WebGL is a feature which allows you to render interactive 3D graphics straight in modern web browsers without the need to download anything or use any third-party plug-ins. This is a quite low-level technology that requires programming. Luckily, various WebGL toolkits exist to make your life easier.

One of them is Verge3D, a framework that features realistic graphics, codeless approach to creating interactivity, efficient web-friendly format for loading assets and what’s the most important it works on top of Blender!

Step 1. Getting Started

Download Verge3D and unpack it to a directory of your choice. Make sure you have enough permissions to read/write in this folder. Installing in a system directory such as “Program Files” is not recommended.

Open Blender and go to “User Preferences” by selecting the corresponding option in the “File” menu.

On the “File” tab, find the “Scripts” field and make it point to the folder in which Verge3D is installed. Click “Save User Settings” and close the “User Preferences” window. Restart Blender.

Open the “User Preferences” window again and go to the “Add-ons” tab. Find and enable the Verge3D addon, then click “Save User Settings” and close the preferences window.

Installation complete!

By the way, from now on you have a really great feature called “Sneak Peek”. By clicking the corresponding button you will perform an export to a temporary folder and immediately show your scene in a new browser tab. Use this for quick tests when creating new projects is not feasible.


Step 2. Creating a new WebGL project

The App Manager as a web-based tool which opens up in the browser when you click the “App Manager” button.

You can create a new project using the form on the right. Just enter a project name (My Awesome App will also work) and click “Create App”. You can safely leave other creation options as is.
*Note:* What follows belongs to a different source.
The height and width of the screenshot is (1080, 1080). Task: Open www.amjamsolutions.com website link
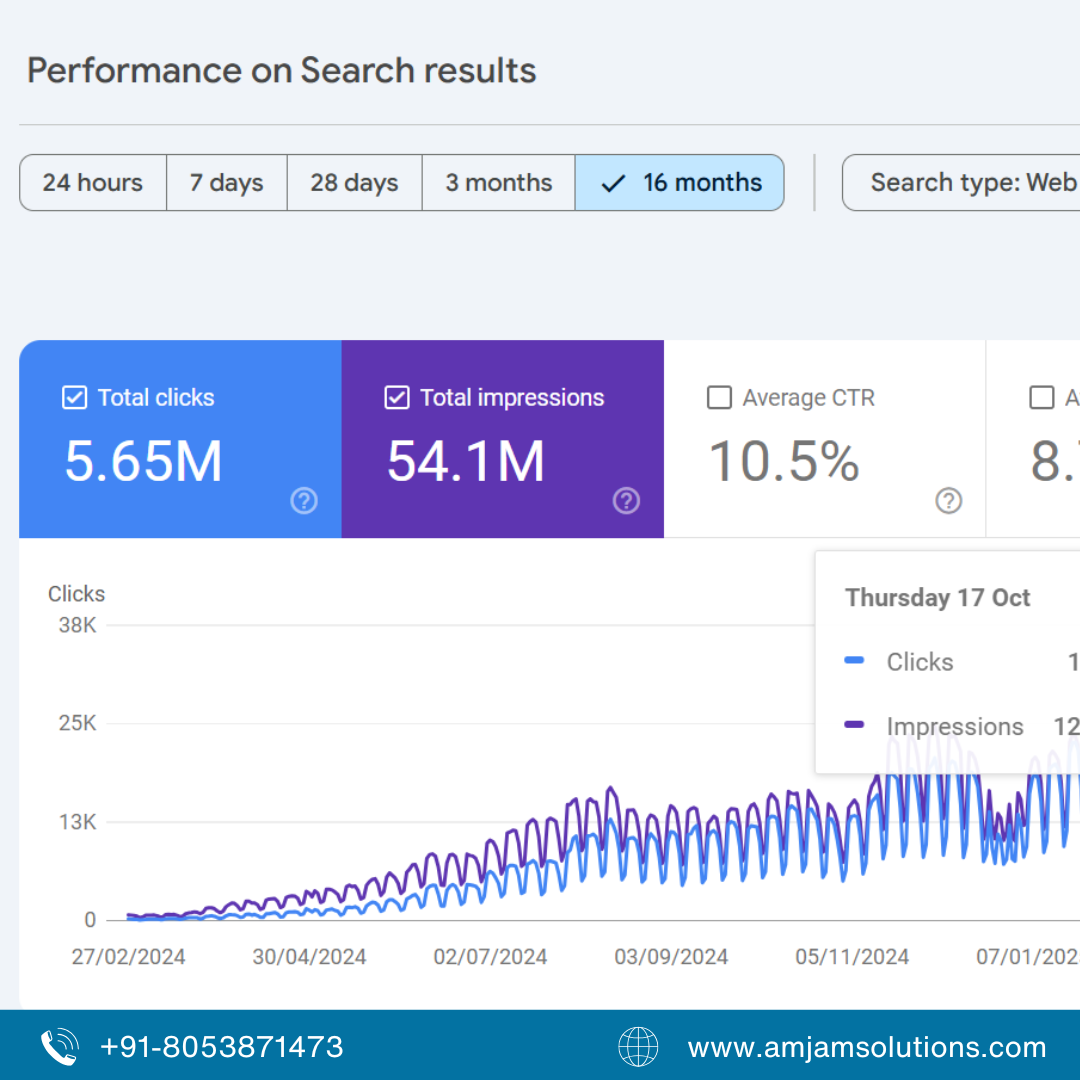pyautogui.click(x=866, y=1047)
After you created a project, return to the main screen of the App Manager – your project should be listed there. Now you can proceed with your app in several directions: simply running it, authoring the graphics, creating interactive scenarios and eventually, publishing.

You can run your app any time by clicking the Verge3D icons, either the blue or the green one. The blue icon launches an app in its final form, with its Puzzles scenario and the programming code (if present). On the contrary, the green icon only opens the exported scene.


Step 3. Adding Blender assets and exporting

Clicking on the Blender icon opens up the main .blend file of your application. You can simply edit this file or replace it by your own asset entirely./

Exporting can be performed from the File > Export menu in Blender. You can export your scene file right to the root of the application folder, in WebGL-friendly format called glTF.

After successful export launch your app by clicking the blue Verge3D logo icon in the App Manager.

Step 4. Publishing

You’ve created a web application and probably you’d like the billions of Internet users to come and check it out. If you own a website, this won’t be a problem – simply upload the entire folder with your application to your server (for example, via FTP or SSH).
But what if you haven’t had the chance to become a web master? Actually, there is a button for that in the App Manager (one with the “Earth” icon). Clicking that button will upload your app to the Verge3D Network, a cloud-based storage and CDN hosted on Amazon servers.


What’s next

In this step-by-step guide we used Verge3D as a fancy web exporter, which “just” generates live WebGL views running in the browser. But you can do much, much more! With Puzzles, the powerful yet entertaining scripting environment which comes with Verge3D, you no longer have to be a programmer to do… programming. Try it out!

This is just a brief overview of Verge3D workflow with many topics possibly left undiscussed. Check out the Beginner’s Guide to learn about more exciting features of our framework.

Update 2019-02-19

Updated text and images to reflect recent developments.